On Tuesday (2 January) the German economics ministry confirmed remarks in late December that the country was leaving Quaero to focus on a smaller, domestic research effort called Theseus.
"We will still see cooperation, but in another form, such as work groups," Hendrik Luchtmeier, a spokesman for Germany's economics ministry had said back in December.
"The consortium between the German and French governments is over," he stated, according to Deutsche Welle.
Angela Merkel, the Christian Democratic chancellor who defeated Mr Schroeder in September 2005, never officially committed to the Quaero project.
Theseus is named after a legendary Greek hero who found his way out of a labyrinth inhabited by a monster - the Minotaur.

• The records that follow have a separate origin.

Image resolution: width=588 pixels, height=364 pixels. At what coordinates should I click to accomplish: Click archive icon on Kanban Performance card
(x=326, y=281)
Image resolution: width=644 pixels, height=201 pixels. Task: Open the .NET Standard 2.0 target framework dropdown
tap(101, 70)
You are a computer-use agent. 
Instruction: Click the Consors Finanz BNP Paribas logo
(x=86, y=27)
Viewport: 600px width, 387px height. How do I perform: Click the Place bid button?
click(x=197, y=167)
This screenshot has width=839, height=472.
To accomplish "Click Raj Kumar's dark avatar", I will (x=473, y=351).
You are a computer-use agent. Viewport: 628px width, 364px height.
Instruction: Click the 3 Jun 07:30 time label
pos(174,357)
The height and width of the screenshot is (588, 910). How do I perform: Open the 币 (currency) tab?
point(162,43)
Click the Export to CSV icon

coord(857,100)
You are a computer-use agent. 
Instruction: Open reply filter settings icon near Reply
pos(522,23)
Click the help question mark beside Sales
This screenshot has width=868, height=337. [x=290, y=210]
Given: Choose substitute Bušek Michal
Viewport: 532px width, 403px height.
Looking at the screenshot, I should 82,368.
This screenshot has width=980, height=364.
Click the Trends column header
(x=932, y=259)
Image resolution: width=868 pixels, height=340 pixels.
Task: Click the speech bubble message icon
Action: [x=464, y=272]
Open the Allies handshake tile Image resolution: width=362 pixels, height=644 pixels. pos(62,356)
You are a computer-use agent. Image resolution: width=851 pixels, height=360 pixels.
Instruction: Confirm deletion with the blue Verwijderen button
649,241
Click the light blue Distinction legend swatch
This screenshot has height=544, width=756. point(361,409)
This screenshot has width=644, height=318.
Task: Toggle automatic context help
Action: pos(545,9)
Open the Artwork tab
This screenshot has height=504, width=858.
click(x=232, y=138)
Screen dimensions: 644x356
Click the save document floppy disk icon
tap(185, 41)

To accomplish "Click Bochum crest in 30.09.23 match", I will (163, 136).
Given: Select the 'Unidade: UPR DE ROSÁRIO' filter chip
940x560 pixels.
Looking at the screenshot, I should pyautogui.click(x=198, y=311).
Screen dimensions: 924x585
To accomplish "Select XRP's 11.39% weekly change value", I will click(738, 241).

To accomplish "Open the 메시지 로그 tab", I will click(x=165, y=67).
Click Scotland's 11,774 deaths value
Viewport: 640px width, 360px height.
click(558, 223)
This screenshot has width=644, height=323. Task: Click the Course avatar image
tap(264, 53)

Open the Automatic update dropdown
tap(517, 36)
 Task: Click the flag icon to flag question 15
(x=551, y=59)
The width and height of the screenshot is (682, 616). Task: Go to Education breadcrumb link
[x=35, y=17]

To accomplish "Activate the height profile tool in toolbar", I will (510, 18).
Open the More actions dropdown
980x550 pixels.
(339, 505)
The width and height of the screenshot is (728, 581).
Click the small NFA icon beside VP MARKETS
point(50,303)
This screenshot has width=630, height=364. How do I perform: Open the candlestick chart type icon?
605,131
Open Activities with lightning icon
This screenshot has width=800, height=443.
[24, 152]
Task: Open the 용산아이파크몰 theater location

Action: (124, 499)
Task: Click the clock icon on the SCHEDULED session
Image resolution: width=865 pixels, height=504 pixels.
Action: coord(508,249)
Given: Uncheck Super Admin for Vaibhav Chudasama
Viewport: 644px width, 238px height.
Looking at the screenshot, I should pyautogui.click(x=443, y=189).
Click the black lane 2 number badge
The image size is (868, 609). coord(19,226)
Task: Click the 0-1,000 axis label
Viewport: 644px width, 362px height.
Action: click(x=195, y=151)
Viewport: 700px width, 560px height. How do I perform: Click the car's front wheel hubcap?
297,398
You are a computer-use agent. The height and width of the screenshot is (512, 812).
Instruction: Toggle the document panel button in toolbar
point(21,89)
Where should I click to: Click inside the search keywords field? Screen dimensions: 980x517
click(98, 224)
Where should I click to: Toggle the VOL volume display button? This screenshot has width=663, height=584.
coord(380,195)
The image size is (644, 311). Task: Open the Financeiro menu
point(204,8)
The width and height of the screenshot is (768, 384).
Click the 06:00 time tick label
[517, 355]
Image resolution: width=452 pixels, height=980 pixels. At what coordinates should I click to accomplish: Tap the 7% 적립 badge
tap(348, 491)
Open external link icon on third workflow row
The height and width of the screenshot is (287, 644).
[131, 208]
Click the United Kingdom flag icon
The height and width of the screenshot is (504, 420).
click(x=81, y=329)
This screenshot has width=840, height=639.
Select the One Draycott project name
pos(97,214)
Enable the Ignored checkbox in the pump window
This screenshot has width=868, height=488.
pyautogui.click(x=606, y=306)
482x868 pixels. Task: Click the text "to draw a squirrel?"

The French vowed to continue their efforts to develop the search engine, according to the International Herald Tribune, possibly with funding from the European Union whose presidency over the next six months is held by Germany.
The split highlights the difficulty of managing cross-border projects in the EU, coming just months after it was revealed that the problem delaying the Franco-German Airbus A380 superjumbo project was in part caused by the fact that German engineers used different software from their French colleagues.
"The truth is that the German and French projects were only remotely connected," Francois Bourdoncle, French search engine developer and a participant in the Quaero industrial consortium, told the paper.
"We wanted to develop multimedia search and the Germans wanted to develop text search. Part of the problem is that talk of a European challenge to Google exaggerated expectations," he said, adding that German and French organisers could not agree on a development plan for the project.
In the meantime, a Norwegian project with €11 million support from the European Union as well as several European companies and universities has been named PHAROS - Platform for Search of Audiovisual Resources Across Online Spaces.